While Marvel's most famous spy agency, S.H.I.E.L.D., never showed up in the pages of Master of Kung Fu (though Shang-Chi did eventually team up with Nick Fury and Black Widow in a multi-issue arc of Marvel Team-Up), Gulacy's stunning artwork owed a clear debt to Nick Fury, Agent of S.H.I.E.L.D. artist Jim Steranko. Like Steranko, Gulacy reveled in quasi-sci-fi technology and weaponry and innovative, experimental page layouts. (One particular standout turned the page into a maze, following Shang-Chi's progress against a variety of opponents as he navigated the labyrinth.) He also brought his own obsessions to the table, like Bond-inspired, movie poster-style splash pages, relentlessly sexy women in proto-Gaultier fashions, and the liberal use of famous actors' likenesses to "cast" the book with everyone from Bruce Lee (upon whom Gulacy's Shang-Chi was clearly based) to Marlon Brando, Christopher Lee (as Fu Manchu, of course), and even Groucho Marx. The result was a truly unique book that far transcended (and consequently outlasted) the kung fu movie trend from which it was born, and drew influence from all sorts of popular culture. I think it may be my very favorite Marvel comic. Long unavailable outside of back issue bins, the entire 125-issue series has at long last been reprinted over the past few years in four massive, hardcover omnibus volumes, which I cannot recommend highly enough. Marvel has also recently begun a line of cheaper paperback "Epic Collections."

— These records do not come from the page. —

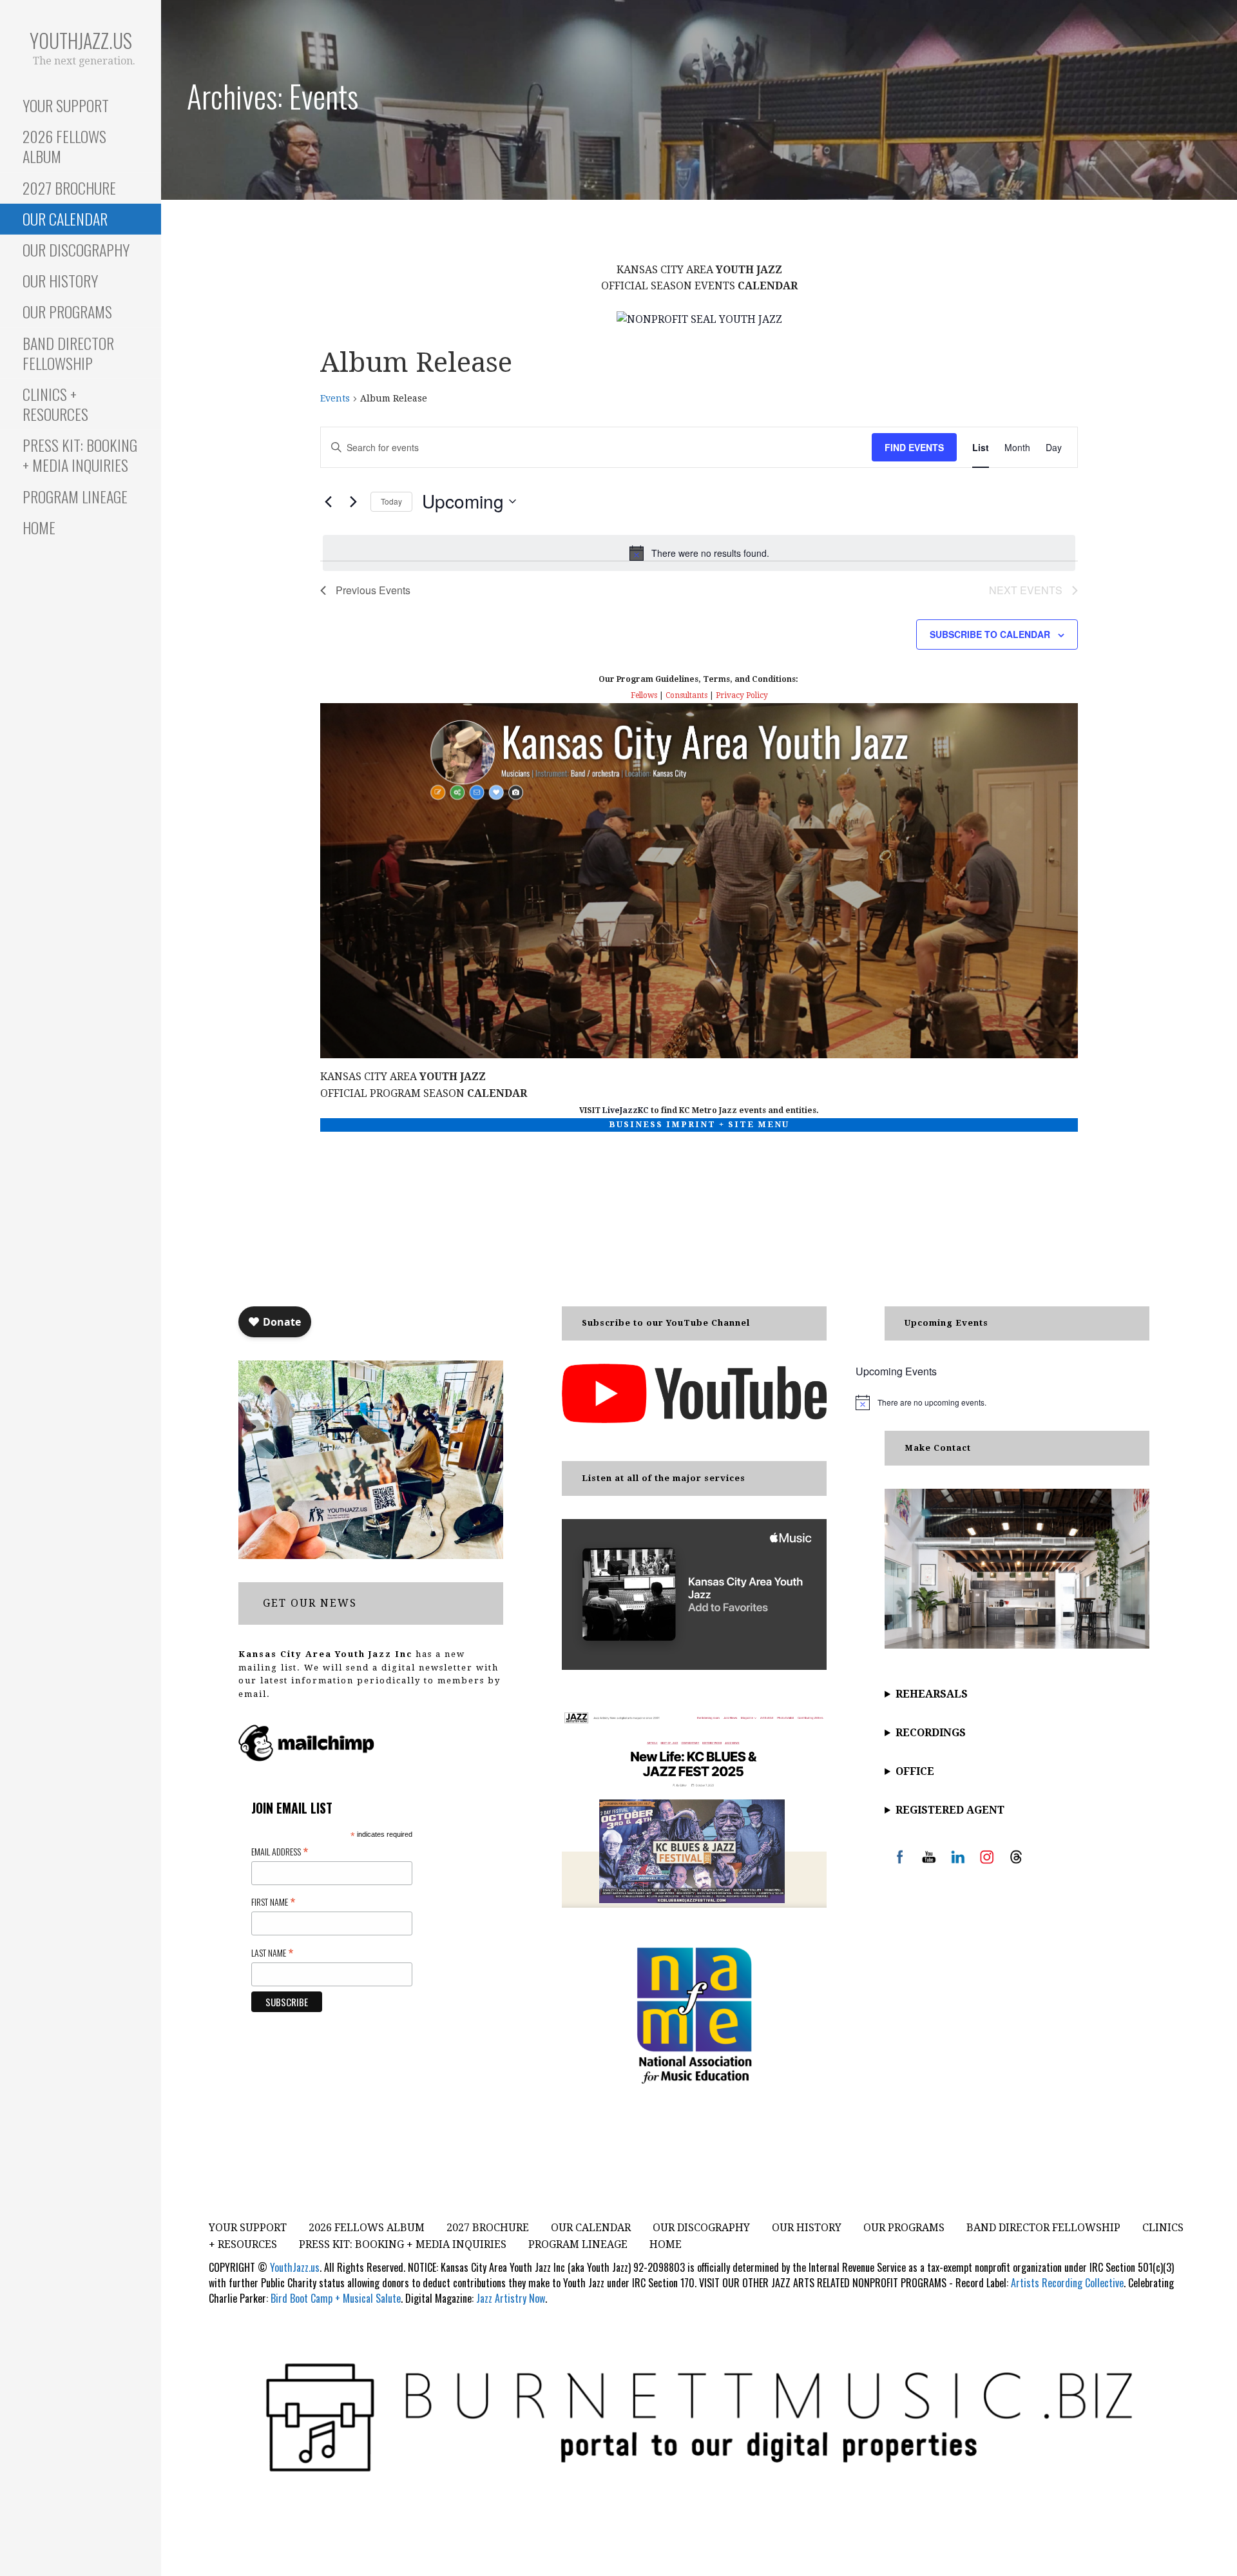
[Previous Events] (328, 501)
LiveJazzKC (625, 1110)
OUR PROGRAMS (67, 311)
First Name (273, 1901)
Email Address (279, 1851)
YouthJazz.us (81, 40)
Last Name (272, 1952)
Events (335, 398)
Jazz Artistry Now (510, 2298)
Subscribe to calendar (990, 634)
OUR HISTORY (60, 280)
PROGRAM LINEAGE (75, 496)
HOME (39, 527)
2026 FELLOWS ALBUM (64, 146)
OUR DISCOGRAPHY (76, 249)
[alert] (699, 553)
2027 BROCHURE (69, 187)
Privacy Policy (742, 695)
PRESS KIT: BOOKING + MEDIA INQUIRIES (80, 454)
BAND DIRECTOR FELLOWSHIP (68, 352)
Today (391, 501)
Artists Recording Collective (1067, 2282)
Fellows (644, 695)
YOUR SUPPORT (66, 105)
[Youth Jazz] (699, 319)
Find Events (914, 447)
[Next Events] (353, 501)
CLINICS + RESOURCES (55, 403)
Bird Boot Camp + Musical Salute (336, 2298)
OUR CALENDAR (65, 218)
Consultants (686, 695)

As for the movie, it's hard to say how closely it will resemble the comic book. But I certainly hope Chinese-American screenwriter Dave Callaham (Jean-Claude Van Johnson) retains the heightened espionage vibe, and the supporting character of Clive Reston. Marvel is, of course, hoping that a superhero film with an Asian lead and Asian and Asian-American talent behind the camera (they are looking to hire a director of Asian descent) will find similar box office success to their excellent black superhero pic Black Panther and this past summer's megahit and milestone for cinematic representation, Crazy Rich Asians. Not since the kung fu craze of the early Seventies has the moment been so right for a Shang-Chi movie! I can't wait to see who they cast as Shang-Chi, and who gets chosen to direct. This movie has the potential to finally deliver a spy film heightened to futuristic Marvel proportions on a truly epic scale!

1 comment:

TC said...

IIUC, the original Fu Manchu stories are now in public domain, but Sax Rohmer's estate still owns a trademark on the character name. And (again, IIUC) when Master of Kung Fu was cancelled in the early 1980s, Marvel Comics chose not to renew their contract/license on the Fu Manchu name. So, when they have used the character in subsequent appearances, they were careful to call him Zheng Zu or some other name.

I *think* they did publish a trade paperback or mini-series reprinting MOKF, and they made a deal with Rohmer's estate to use the name just for that occasion.

Maybe they will make another deal with the estate for the movie. Or maybe they will again use Zheng Zu, the Yellow Claw, the Mandarin, or some other villain.

Sales on the comic were marginal, and I suspect that a lot of comic book fans passed on it because they thought it was just a cheap attempt to exploit the mid-1970s martial arts fad.